__PROBLEM REQUIREMENTS__. Would you give back exactly the lines from the line with "At what coordinates" through the end of the entries below, both included, but none of the pictures?

*** Opening of EXERCISE MATERIAL ***

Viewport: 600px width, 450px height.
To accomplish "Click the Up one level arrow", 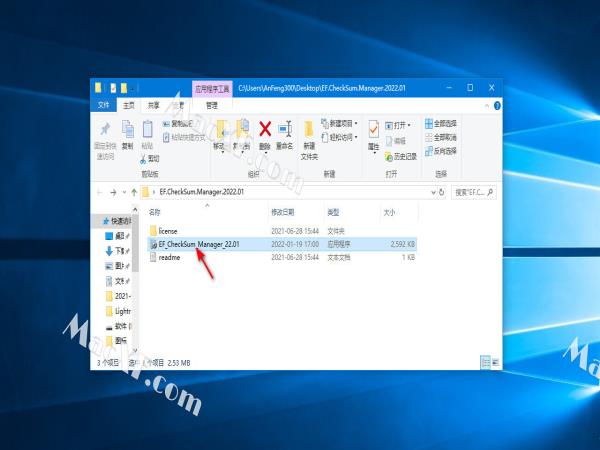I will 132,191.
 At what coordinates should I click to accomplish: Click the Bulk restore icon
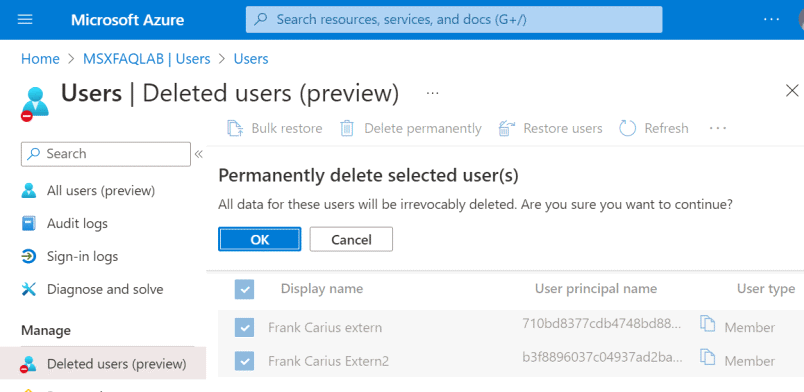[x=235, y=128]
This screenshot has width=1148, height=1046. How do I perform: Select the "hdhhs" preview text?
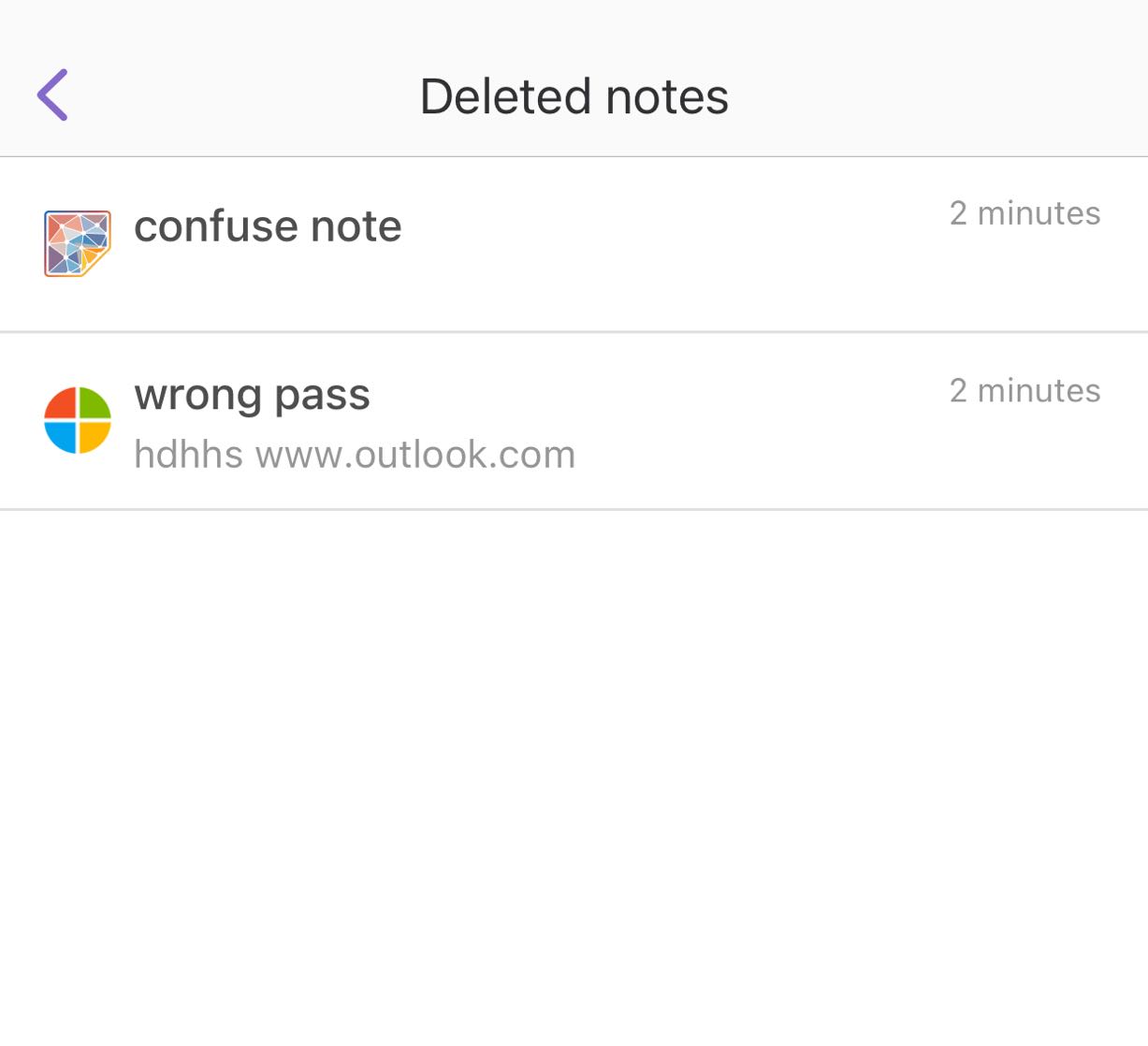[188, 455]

*** Close of EXERCISE MATERIAL ***

__EXPECTED ANSWER__.
 At what coordinates should I click to accomplish: Click the Bulk restore icon
[x=235, y=128]
This screenshot has width=1148, height=1046. How do I perform: Select the "hdhhs" preview text?
[188, 455]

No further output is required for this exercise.